Seattle-based file storage vendor Qumulo is making a series of announcements today. At the top of the list is Qumulo File Fabric [QF2], an enhanced version of their core offering, and what they are calling the world’s first universal scale file storage system, with a single file domain that encompasses both the data centre and the public cloud. They are also announcing QF2’s immediate availability on the AWS cloud. In addition, they are also announcing the launch of their new Trends Service, a Web-based service that supplements their cloud monitoring with cross-cluster visibility.
“We are making a number of big announcements,” said Jay Wampold, Qumulo’s VP of Marketing.
Wampold said that the storage industry hasn’t changed all that much in the last fifteen years, since the last distributed storage system introduced by Isilon almost two decades ago. Qumulo sees themselves as a key player in a new market category – universal scale file storage, which is the logical extension of scale-out NAS.
“Universal scale file storage scales to billions of files, across operating environments into the cloud,” Wampold said. “Data for years has been stored as safes, but the real value of data is the ability to use it in managed access and collaborate with it globally. Our distributed file system provides the real time visibility and control for this, and scales to the multi-petabyte level.”
“Data needs to move around to achieve its full value,” said Ben Gitenstein, Qumulo’s Senior Director of Product Management. “QF2 is a fabric that connects clusters across the world, on-prem or in the cloud, and provides the best performance of any file product in the world.”
Gitenstein said that many of Qumulo’s customers, like Dreamworks, have over a billion files. They run on industry-standard hardware and use block-based tiering of hot and cold data for flash performance at low cost. Real-time visibility and control provides the ability to see real-time usage, activity and throughput at any level of the unified directory structure, regardless of the number of files. Data sets can be in data centres or the cloud, with full collaboration between them.
The key addition in QF2 is continuous replication technology.
“With QF2, we are adding new cross-cluster continuous replication capabilities, so data can move between any Qumulo clusters, whether on-prem or in the cloud,” Gitenstein stated. QF2 also adds real-time quotas, advanced directory-level snapshots, and real-time visibility into large data sets.
Also new in QF2 is a Qumulo Trends Service.
“This is a universally available Web-based service built on top of our cloud monitoring service,” Gitenstein said. “We have always provided deep visibility inside each cluster.
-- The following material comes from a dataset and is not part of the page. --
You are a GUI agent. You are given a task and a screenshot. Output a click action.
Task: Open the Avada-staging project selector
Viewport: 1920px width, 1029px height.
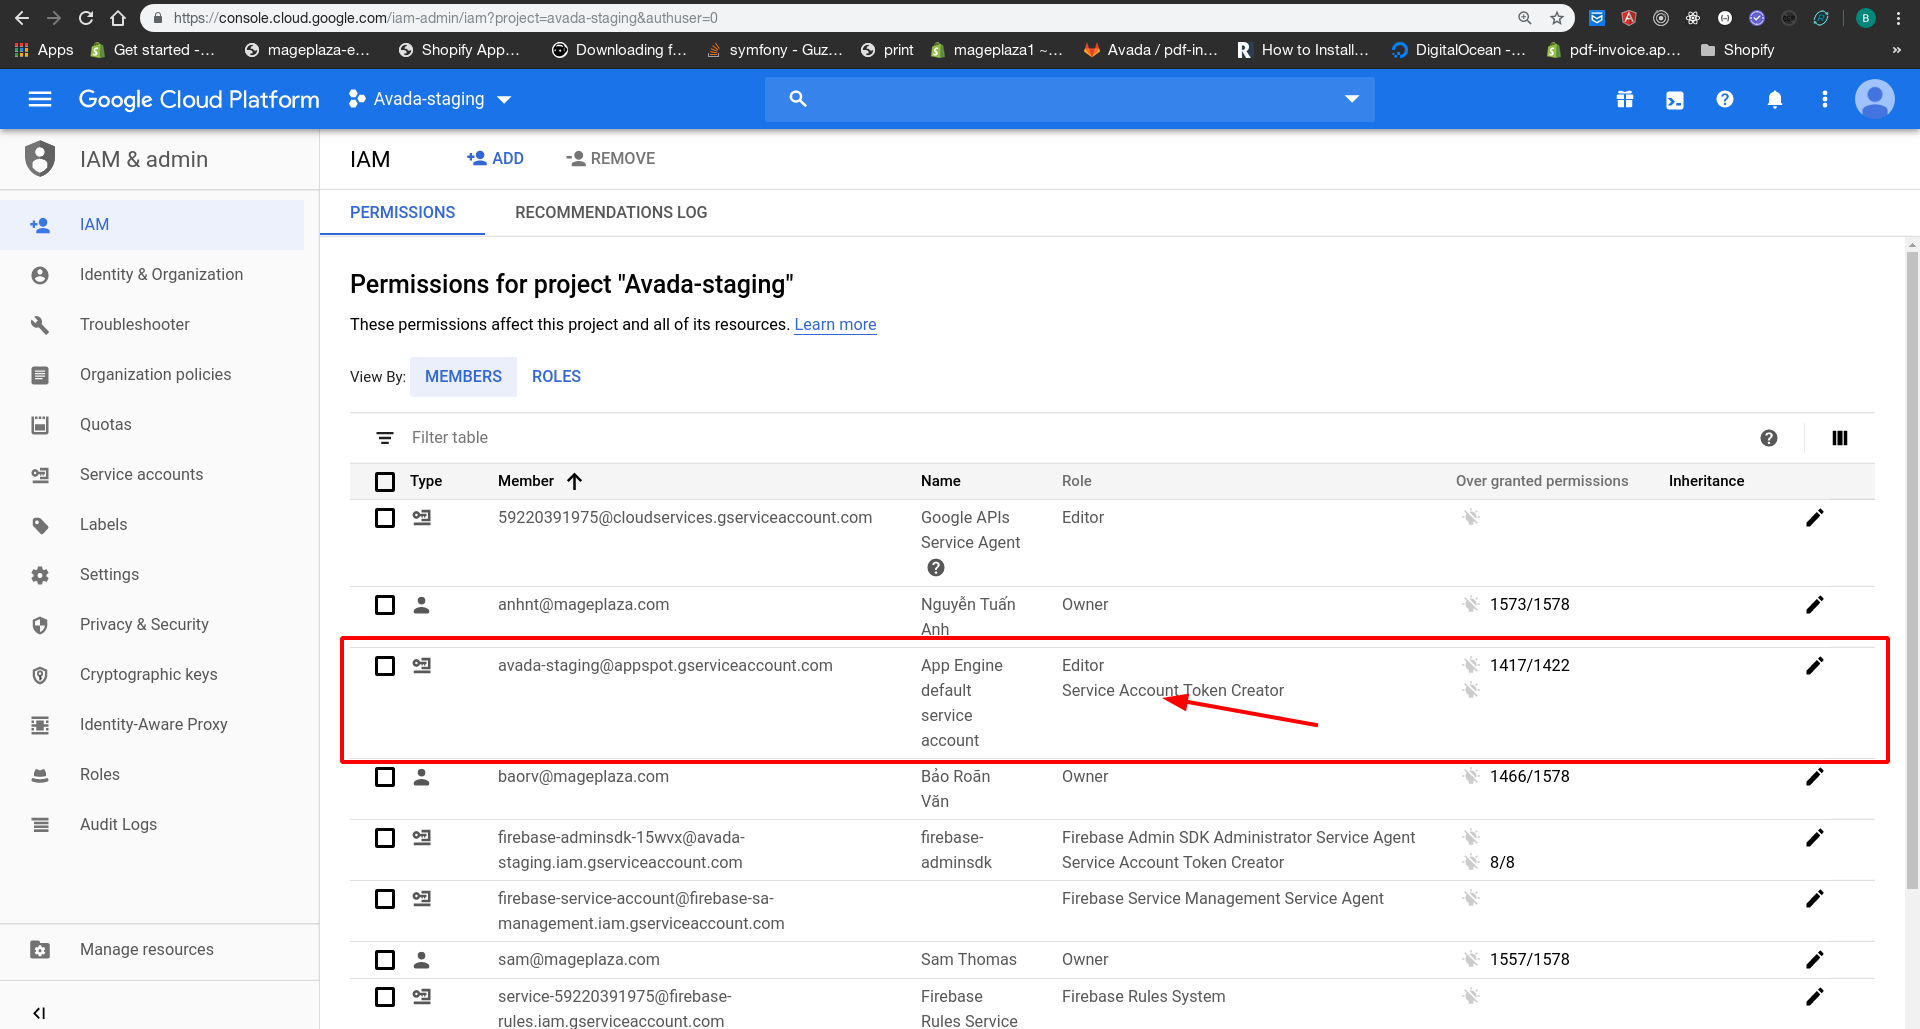coord(430,99)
Now we have cross-cluster visibility as well.”
Qumulo Trends Service is part of the core subscription, not an extra add-on.
“If your subscription is up to date, you have access to the service,” Gitenstein said.
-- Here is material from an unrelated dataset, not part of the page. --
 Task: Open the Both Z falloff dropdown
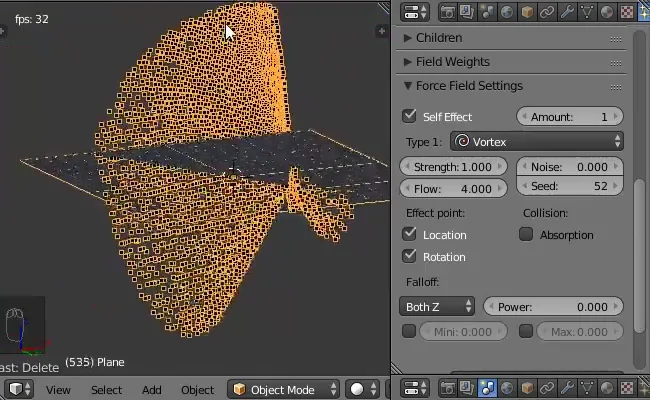tap(437, 307)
Co-incident with the QF2 launch, Qumulo also announced its immediate availability on Amazon Web Services [AWS].
“Customers want to go to cloud for three reasons – to take advantage of elasticity, for the geographic reach, and for the innovation,” Wampold said. “Until now though, users of large-scale files haven’t been able to take advantage of these. Cloud-only solutions don’t have on-prem data connection and lack important enterprise features. Cloud is a big cheap disk drive for legacy storage appliance vendors, but none really give visibility and control into the data footprint in cloud, leading to overprovisioning.”
“Azure and Google have different roles in our portfolio,” Wampold said. “The Google cloud is strong with media and entertainment and life sciences, and with our customers in Canada. Azure has less organic traction, but a lot of enterprise customers have deep relationships with Microsoft. Customers will be easily able to migrate between the different public louds because of the nature of our clusters.” Wampold could state for the record only that the other clouds would be supported “soon.”
The AWS cloud initiative puts QF2 on the public cloud, and also is a key element in Qumulo’s strategic reorientation. Over the last year Qumulo has restructured significantly, with the old CEO moving to the CTO role, and old Isilon hands taking top roles. This included Bill Richter, who came in as CEO last November. This summer, they announced an extremely significant new partnership with HPE, including a validated solution which goes to market through HPE and its channel, with their software being sold on HPE’s high-density Apollo 4200 servers. The deal essentially makes HPE and its channel Qumulo’s channel.
“The HPE relationship is foundational for us,” Wampold said. “All our other vendor relationships are additive to the HPE relationships. We are spotlighting Dreamworks, who became a customer through HPE, but we have significant customer wins beyond Dreamworks. We have great traction already from the HPE relationship.”
The plan is to make their software available on other hardware vendors besides HPE.
“We will expand that portfolio of third-party hardware vendors on which we run, with our channel and sales motions driving those relationships,” Wampold said. “There really aren’t that many other potential relationships, but we will offer customers as much choice as possible.”